Well, another proponent of the use of pointy hats.
@Klaas Vaak
Wireshark is a tool to read contents sent/received by the computer. However you can’t see the contents if the destination is https. You need to do complicated things to read the https contents(which is the point of https over http).
Also, I don’t know that ghacks are only allowed to be visited by IT proffesionals..
@Anonymous: Ghacks is for anyone ranging from IT professionals to complete novices, and the comments show that the almost the full range does visit.
@Klaas Vaak
>Do you expect regular people, who may be concerned about privacy, to use a complex app like that?
On a site directed at IT-professionals, or your average tabloid press newspaper?
>Wireshark is unusable for someone like me, never mind senior citizens
Well, I can respect that, but the discussion you joined was about analyzing if more data is sent than claimed. And I was debunking ramblings of the paranoid others.
So, with all respect, when someone claims more data is sent I had to step in and stop this obvious FUD. Again, not directed at you, my senior non-Wiresharky friend.

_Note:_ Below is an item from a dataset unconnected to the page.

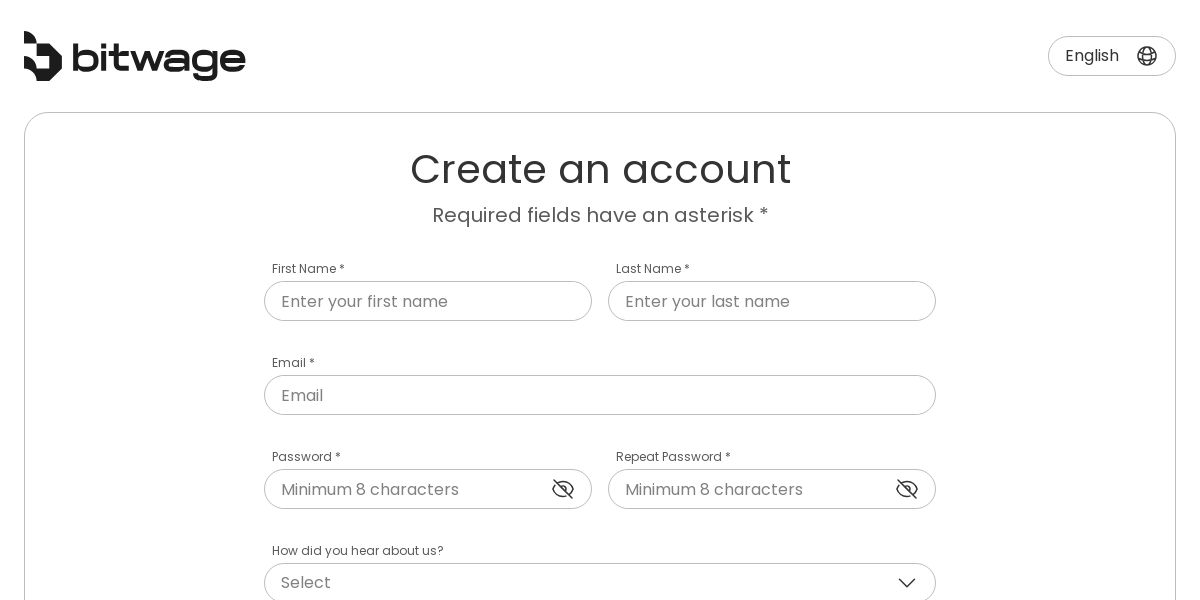The height and width of the screenshot is (600, 1200).
Task: Click the Bitwage wordmark text
Action: pos(160,59)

I have a problem with my Firefox on Android (latest stable version) moving huge volumes of data (hundreds of megabytes at a time) when I visit certain web pages. A notification icon appears in the notification strip at the top. Apparently the text of the web page is being turned into speech, but there is no audio coming from my phone.
I went into settings to block autoplay, did not help. Thinking it might have to do with settings on my Desktop Firefox (since the two browsers are synced), I set accessibility.force_disabled in Desktop Firefox to “1” in order to disable text-to-speech. Unfortunately the uncommanded behavior persisted.
Examples of web sites where this happens (not always, and sometimes not right away): http://www.forbes.com, http://www.newyorker.com
No problem here; the sites loaded promptly.
However, I have noticed several sites display a yellow bar across the top with some message about loading the site. The bar disappears within a second or two, so I can’t read the message in detail.
Reading about the Avast collection and selling data last night is much more disconcerting even though I don’t use Avast. Obviously, I would like an opportunity to invest in “data harvesting” companies!